- EXERCISE AIM:
Convert the records below into a numbered list, starting at the line containing "Given: Click the Your Driving heading" and continuing through the end of the records. Drop blank lines and leave the pictures out of the list.

- Rows on where targets show up:
## begin

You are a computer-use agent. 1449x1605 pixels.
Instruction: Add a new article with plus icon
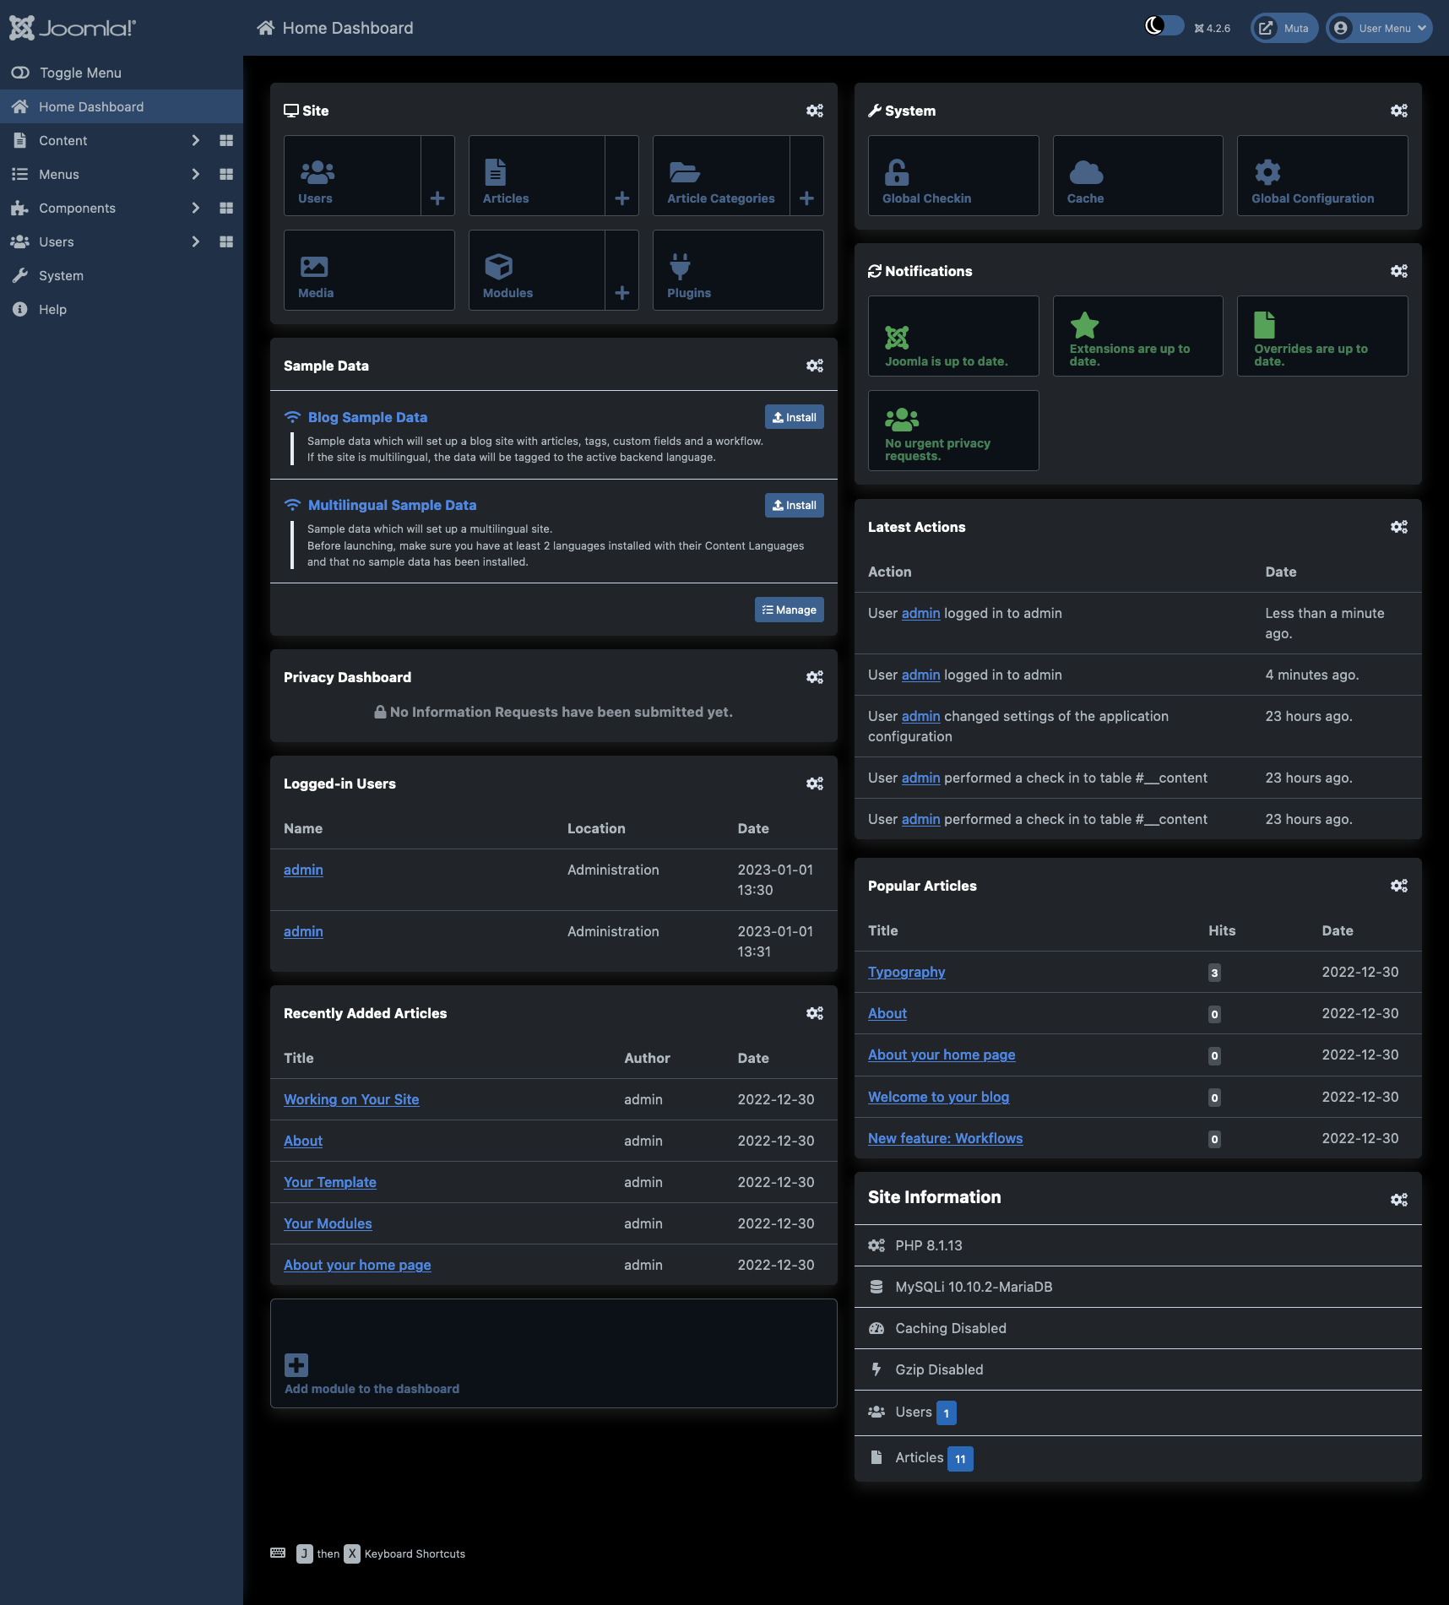621,198
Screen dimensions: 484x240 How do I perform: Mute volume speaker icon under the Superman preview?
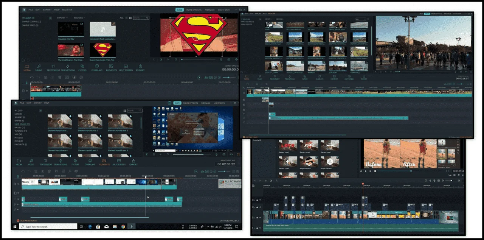236,59
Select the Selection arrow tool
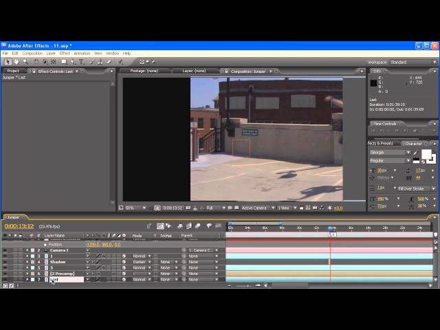This screenshot has width=440, height=330. point(8,62)
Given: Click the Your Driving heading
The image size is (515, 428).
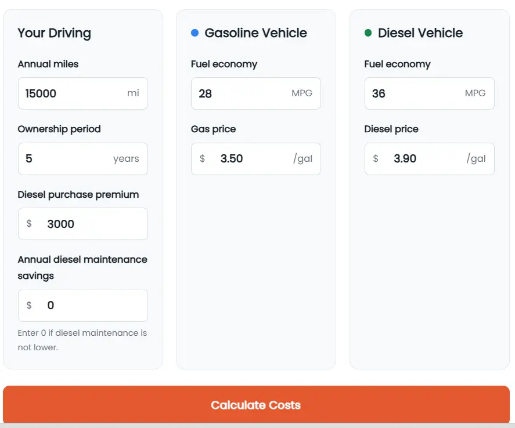Looking at the screenshot, I should point(54,33).
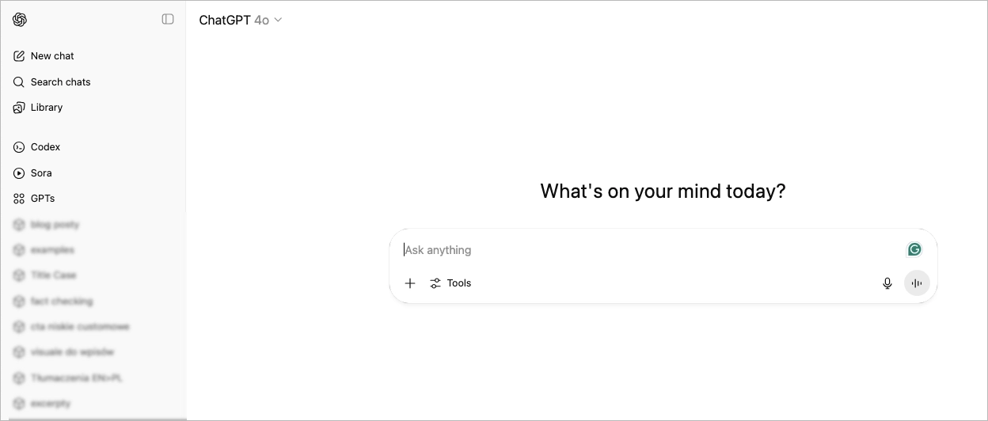Click the Ask anything input field
This screenshot has height=421, width=988.
click(649, 250)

## end

- SOLUTION TO THIS PROBLEM:
1. Given: Click the Your Driving heading
2. The image size is (515, 428).
3. Looking at the screenshot, I should point(54,33).
4. Click the Ask anything input field
5. This screenshot has height=421, width=988.
6. click(649, 250)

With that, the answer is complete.